Are there women and girls who adhere to ultra-Orthodox Judaism? Well, yes, duh. Of course there are.
But if you were to examine media geared toward this community, you’d be forgiven for thinking otherwise. In recent years, there’s been a disturbing trend toward erasing the presence of women from published images.
We’ve seen women cropped out of IKEA catalogs, Israeli female ministers cropped out of government images, Angela Merkel cropped out of a post-Charlie Hebdo attack solidarity march, and this interesting way to show Hillary Clinton without, you know, actually showing her.
But a recent advertisement for an Israeli kids’ clothing shop reached a new level of cropping out women — or, more accurately, girls — and we honestly don’t know if we should cry, be angry, or be generally dumbstruck by their creativity.

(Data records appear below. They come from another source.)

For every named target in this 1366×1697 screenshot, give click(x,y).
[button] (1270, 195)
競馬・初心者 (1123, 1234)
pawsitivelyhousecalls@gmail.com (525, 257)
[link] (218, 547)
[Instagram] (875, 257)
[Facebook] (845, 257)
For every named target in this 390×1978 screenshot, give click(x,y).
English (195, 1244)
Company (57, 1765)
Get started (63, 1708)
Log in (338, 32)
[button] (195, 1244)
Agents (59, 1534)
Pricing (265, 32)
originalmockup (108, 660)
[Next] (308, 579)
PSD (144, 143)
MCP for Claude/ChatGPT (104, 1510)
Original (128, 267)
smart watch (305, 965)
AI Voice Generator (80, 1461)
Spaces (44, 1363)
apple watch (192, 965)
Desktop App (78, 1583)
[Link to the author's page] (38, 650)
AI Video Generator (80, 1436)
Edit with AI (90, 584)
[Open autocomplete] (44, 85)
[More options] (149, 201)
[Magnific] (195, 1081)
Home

Chochmat Nashim — an amazing group of observant women who are fighting the exclusion of women from orthodoxy — recently posted on Facebook this ad from the Israeli store, Babyline, promoting a big sale. The professionally designed advert has cropped out little girls in a way that is truly freaky. Look below and see if you can spot it:
Yes, that’s right: Instead of showing photos of (modestly dressed, prepubescent) girls, the advertisement replaces girls completely with dolls. Honestly, we’ve never seen anything like this — the result is so creepy and disturbing it almost feels like an ad for a horror film.
Some commenters were fast to point out the symbolism of replacing real-life girls with dolls. Rachel Furman Lewkowicz wrote, “Ultimate objectification — substitute an OBJECT for a living human female.”
“Message: it’s fine to see them as long as they don’t move or speak or live,” Sara K. Eisen, another commenter, added.
According to an article in the Jewish Press, the basis for this relatively new phenomenon is unknown. Some believe it’s a very extreme interpretation of Jewish modesty laws, while others believe that, as much of the ultra-Orthodox community shifts to the right, these publications are competing to be the most religiously observant.
Either way, there seems to be no basis in Jewish law to hide images of girls and women if they are modestly dressed. Moreover, this erasure can seem to be actively offensive and harmful, as in this truly egregious case of women being blurred out of historical Holocaust photos.
As mothers — and as humans — the idea that we can’t even show little girls in an ad is beyond upsetting. Are we really so scared of the bodies of little girls? And what does this say about the men who these images are cropped for?! Are we really to believe that there is any conscionable reason to censor the bodies of modestly dressed little girls? It’s honestly chilling.